Consultations with fearful dogs –

All staff can help to avoid or reduce any stressors over which the practice has control:

The receptionists can obtain information about the history and behaviour of individual dogs, so that behavioural concerns such as fearfulness can be highlighted. They can request that owners of fearful dogs stay in the car with them before the vet or nurse is ready to see them, so that they don’t need to contend with the stress of the waiting-room.

If possible, they should be brought into a quiet consulting-room and the staff talk quietly and calmly to them and their owners. The dog should be given the opportunity to sniff and investigate the consulting-room floor.  Unless they are likely to require an anaesthetic or sedation, or have a gastro-intestinal problem that would preclude their use, it’s helpful to scatter treats on the floor for the dog while they’re checking out the room.  The vet or nurse can take a history from the owner prior to engaging with the dog.

If the dog is not showing aggressive behaviour, the vet staff can attempt an examination.  In order to appear as unthreatening as possible, they should crouch down with their body sideways and gaze averted from the dog’s face and allow the dog to approach them voluntarily.  If the dog does approach, the vet or nurse should reach their hand out slowly and gently stroke down the front of their chest, rather than reaching over their head. With slow, careful progression, a gentle examination may then be possible, while the owner offers the dog more treats if they are able to take them.

If the dog shows signs of extreme fear, unless it is a medical emergency, it may be safer and better for their welfare to perform a ‘hand’s off’ examination and prescribe analgesia or other appropriate medication, as well as pre-appointment anxiolytics and book them in for sedation in a day or so.  This would enable a thorough examination and any further investigations to be carried out while avoiding further sensitisation of the dog to the vet experience and risk to the vet staff.

Owners of really fearful dogs (whether or not they are aggressive towards vets and nurses) should be counselled at the outset that the vet staff will try to minimise the stress their dogs are exposed to by using pre-consultation anxiolytics and sedation whenever required to avoid increasing their sensitivity to handling, examinations and treatment procedures.  This will inevitably involve an increased cost.

If the owners are able to train their fearful young dogs to wear a muzzle using a fear-free reward-based method, it would be very helpful to enable them to be muzzled before their vet consultations, so they can be gently handled for sedative injections without additional stress to them or the veterinary staff.
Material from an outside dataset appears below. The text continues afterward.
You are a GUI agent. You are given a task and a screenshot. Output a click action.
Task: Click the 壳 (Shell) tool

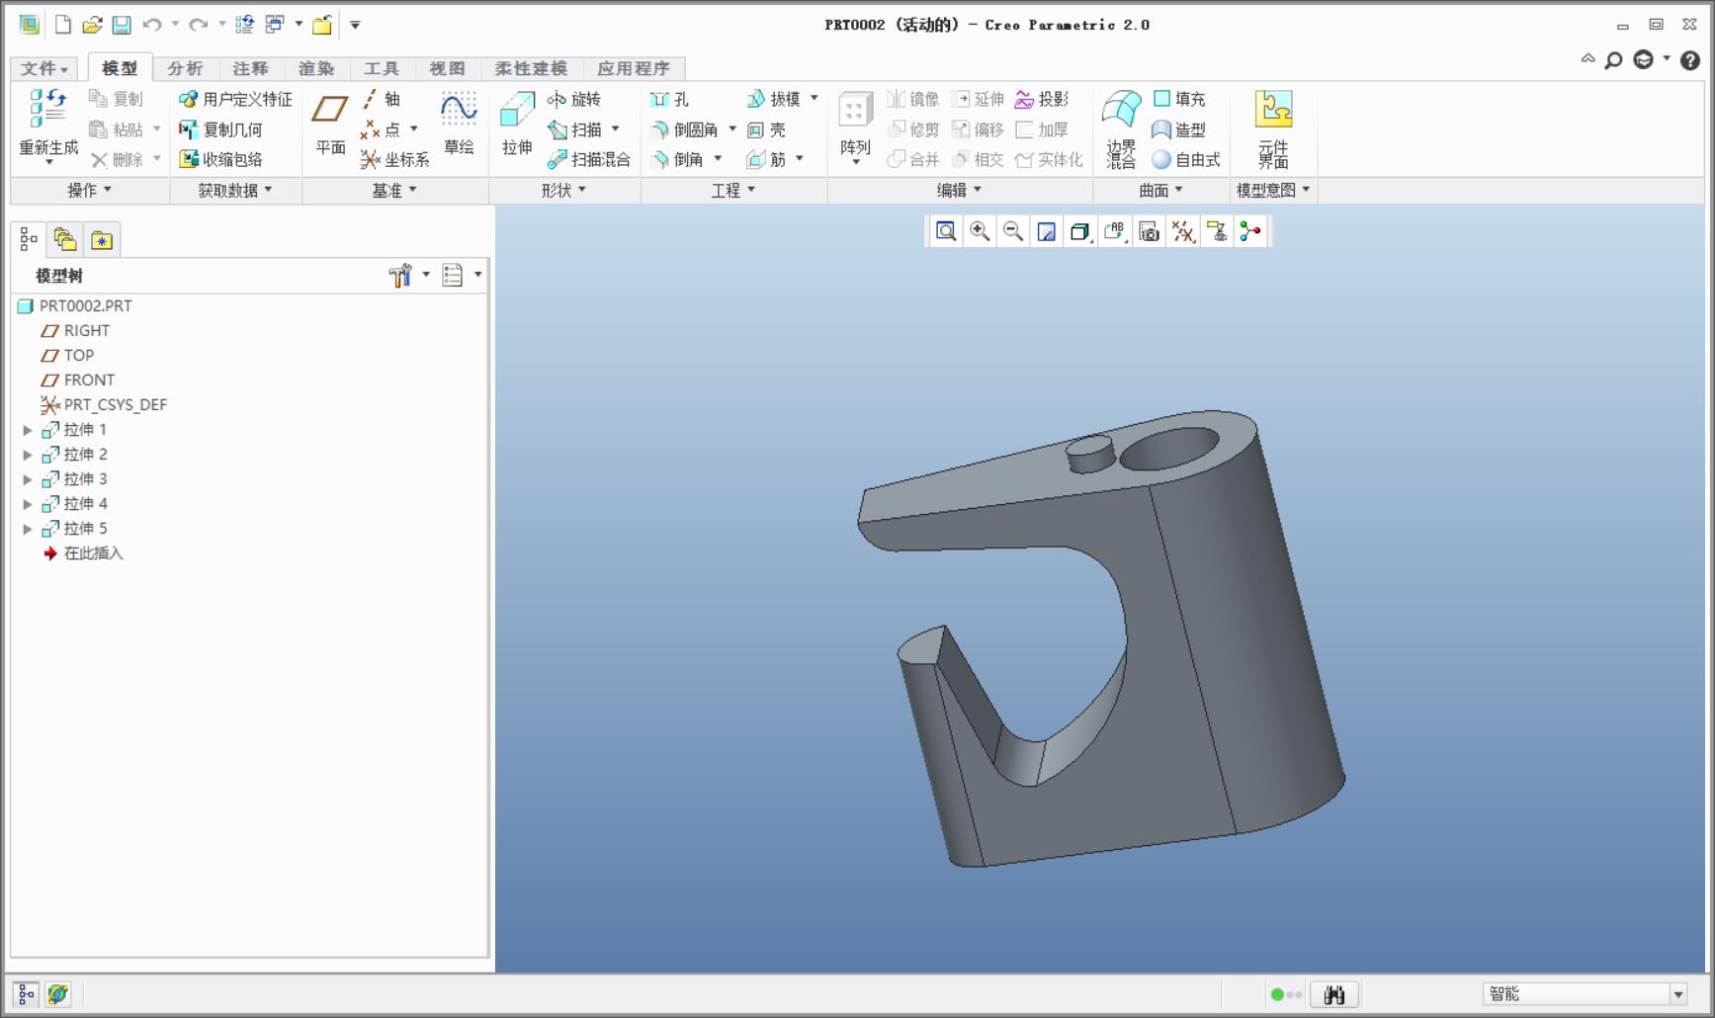click(x=767, y=129)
There are good training demonstrations on the websites of the major dog rescue charities.  The Blue Cross have an excellent muzzle training one that owners can be directed to.

Neutering, or not –  

There are several disadvantages to neutering adolescent dogs:

  • Gonadal hormones play a role in normal brain development and maturation;
  • The actual experience of neutering and the associating handling, hospitalisation and other stresses (including wearing buster collars or medical petshirts) can have a lasting effect on an adolescent dog’s perception of the practice.
  • The reduction in testosterone caused by castration can reduce the confidence and increase the anxiety of fearful adolescent dogs.
  • For a full discussion of all the factors involved with neutering, please refer to our FAB Clinicians Q&A recording and slides by Caroline Warnes.

Behaviourist involvement

Some owners would benefit from referral to an ABTC-registered clinical animal behaviourist to help them work on reducing their dog’s anxiety in all relevant situations, as well as muzzle training and co-operative care training to facilitate future vet visits.  The CAB may also recommend that long-term anxiolytic medication is given, and referring vets can obtain advice about this from veterinary behaviourists when necessary.

Co-operative care  –

This is a means of providing a dog with control over the handling they experience.  They therefore do not feel ‘trapped’ as they learn that they can control how much is done to them at each stage.

This training needs to be done alongside desensitising the dog to the veterinary practice, starting with the journey to the practice, then being in the carpark, before entering a consulting-room.  At each stage, enjoyable activities and high value food treats and games are associated with the various locations.

Preventing fearful puppies from becoming anxious adolescents at the vets–

So far, we’ve been considering how to deal with the  cohort of anxious adolescents whose early months were spent in the Pandemic.  Now we need to consider how to work with fearful puppies at any time, to reduce the risk of them also becoming anxious adolescents.

When puppies are first presented to veterinary practices, if they show signs of fear they should be handled very carefully and gently.  A new narrow gauge needle should be used to administer their vaccinations and the injections given while they are being fed treats by their owner or licking liver paste of squeezy cheese from the table, if they’re able to take these.

If a puppy is wary about handling, the owners can be advised to work on gently habituating them to handling at home, on the floor and on a table, using a consent-based method.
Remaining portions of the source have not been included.